Data:
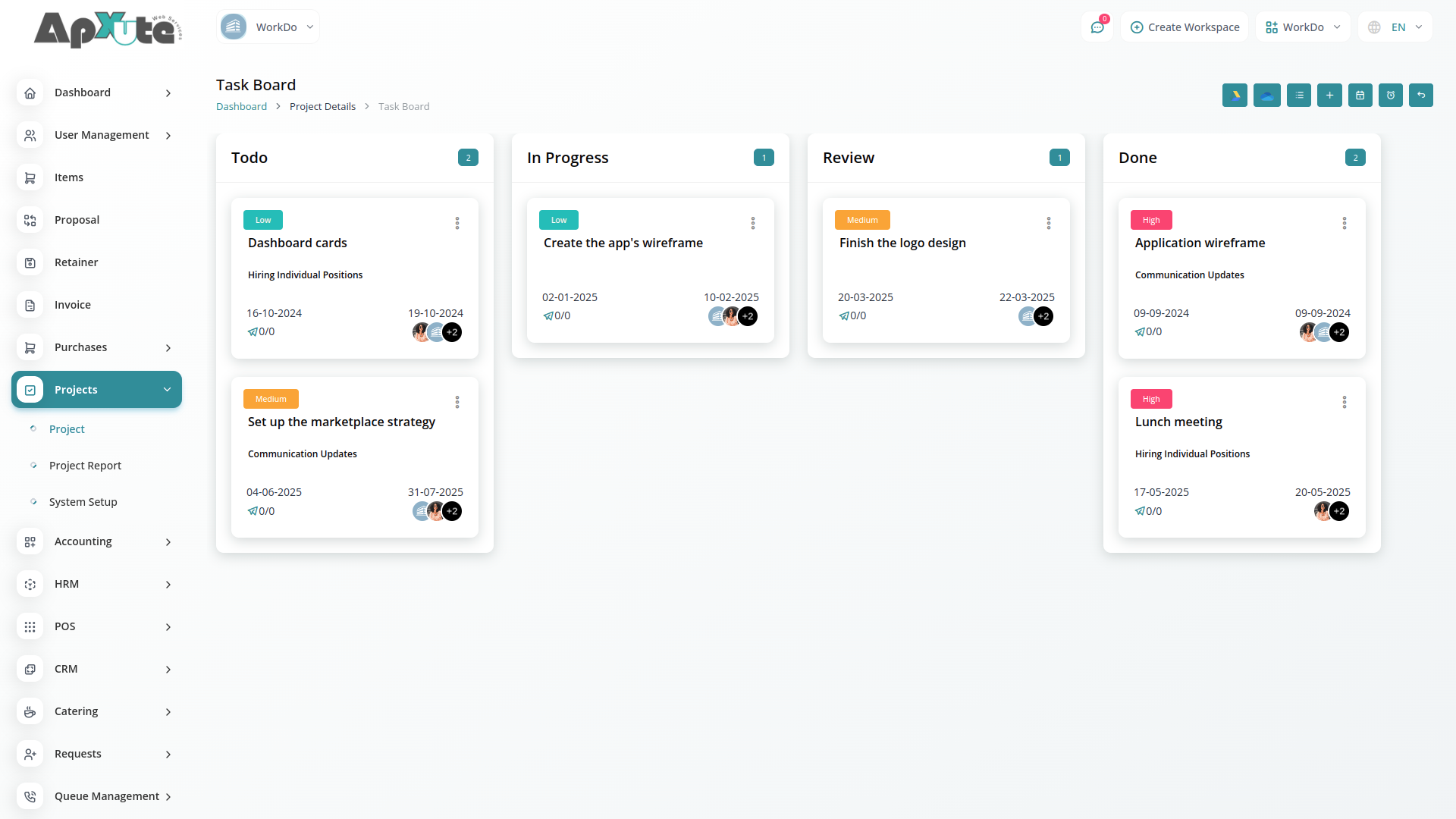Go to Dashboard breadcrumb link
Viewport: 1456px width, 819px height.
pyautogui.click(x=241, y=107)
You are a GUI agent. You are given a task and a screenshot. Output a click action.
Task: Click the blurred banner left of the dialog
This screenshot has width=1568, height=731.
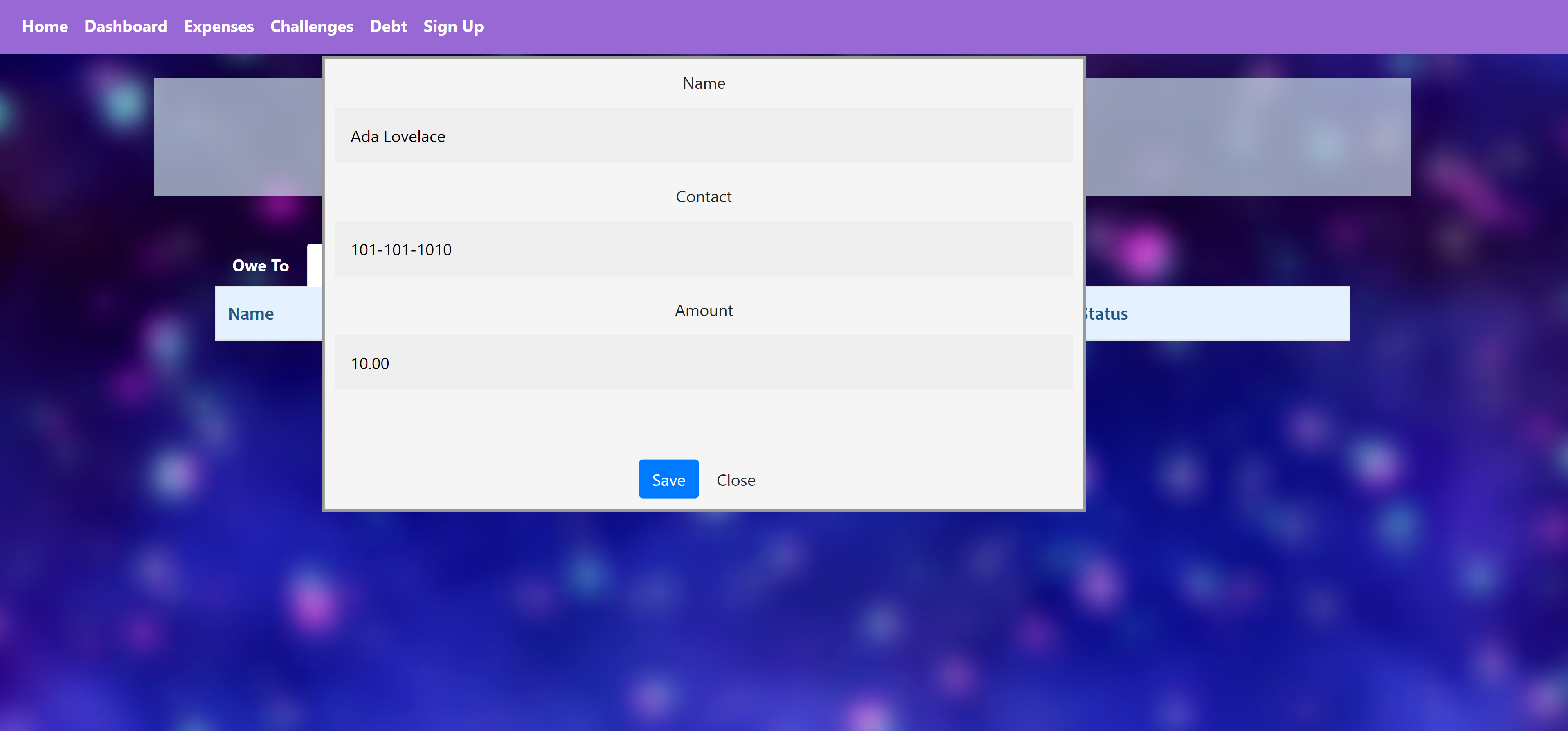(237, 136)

What needs to be done:
Give back, exactly and with nothing added, the lines from the line with "You are a GUI" through the final line of the data, both included; leave pictures out.

Exercise solution:
You are a GUI agent. You are given a task and a screenshot. Output a click action.
Task: Click the blurred banner left of the dialog
This screenshot has width=1568, height=731.
(237, 136)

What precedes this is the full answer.